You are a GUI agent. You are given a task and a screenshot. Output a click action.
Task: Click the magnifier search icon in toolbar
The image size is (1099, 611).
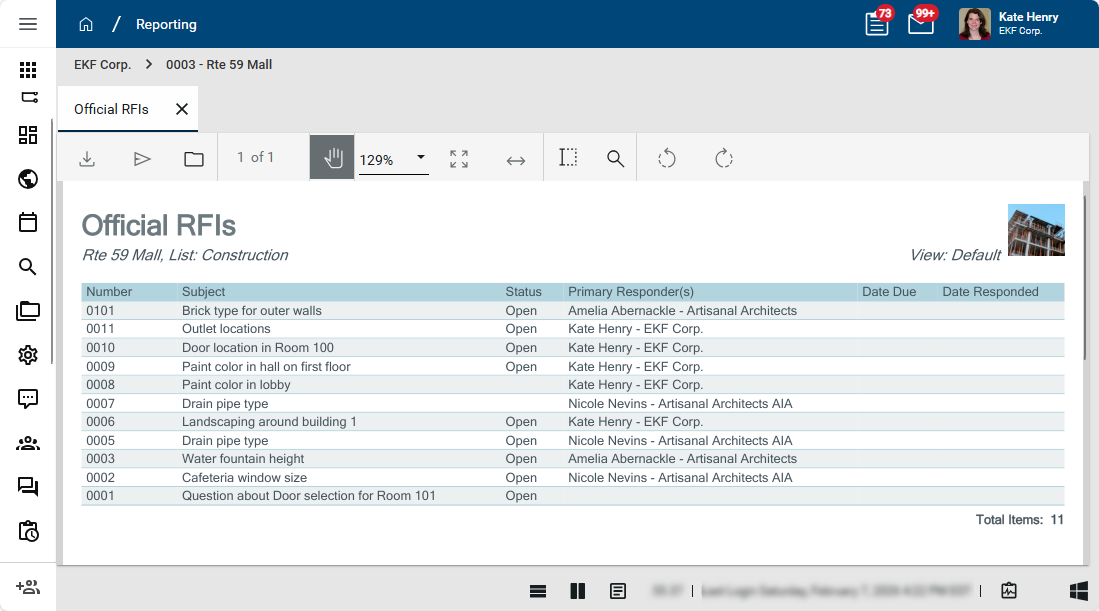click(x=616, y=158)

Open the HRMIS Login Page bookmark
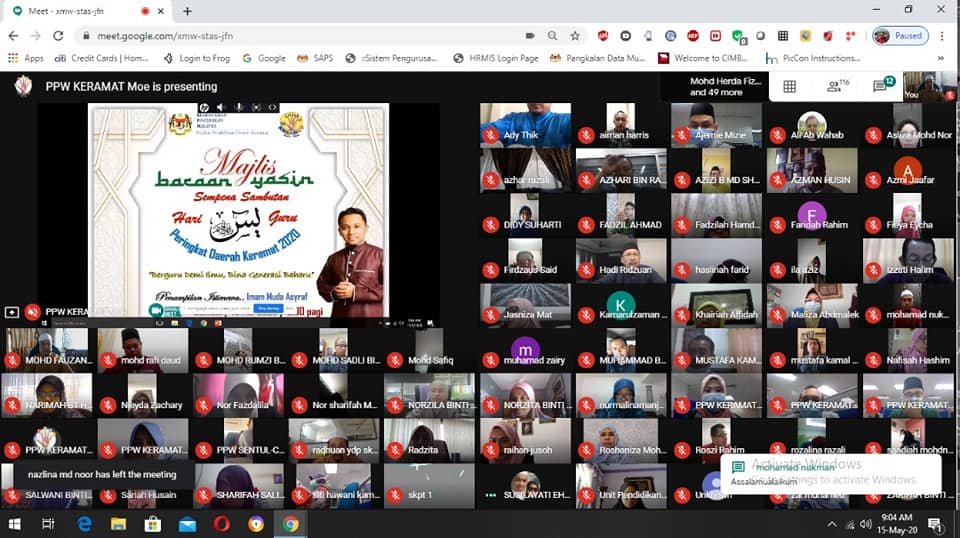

──────────

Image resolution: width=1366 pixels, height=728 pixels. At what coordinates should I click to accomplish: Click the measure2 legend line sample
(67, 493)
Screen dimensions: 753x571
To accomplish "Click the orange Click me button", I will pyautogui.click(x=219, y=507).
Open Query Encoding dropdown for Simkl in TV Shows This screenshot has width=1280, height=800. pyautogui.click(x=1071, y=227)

──────────

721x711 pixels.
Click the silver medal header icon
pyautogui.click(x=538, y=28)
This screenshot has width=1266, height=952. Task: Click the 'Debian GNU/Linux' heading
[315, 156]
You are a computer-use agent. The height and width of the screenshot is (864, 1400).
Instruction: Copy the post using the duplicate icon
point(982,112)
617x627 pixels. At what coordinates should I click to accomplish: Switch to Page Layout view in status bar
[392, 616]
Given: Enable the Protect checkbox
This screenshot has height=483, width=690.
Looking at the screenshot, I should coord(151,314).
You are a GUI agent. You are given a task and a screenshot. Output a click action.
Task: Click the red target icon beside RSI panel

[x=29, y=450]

──────────

The response must contain every line from the listing above in which the string "Open" appears.

◆ ANSWER BELOW
Open the HRMIS Login Page bookmark
Open Query Encoding dropdown for Simkl in TV Shows This screenshot has width=1280, height=800. pyautogui.click(x=1071, y=227)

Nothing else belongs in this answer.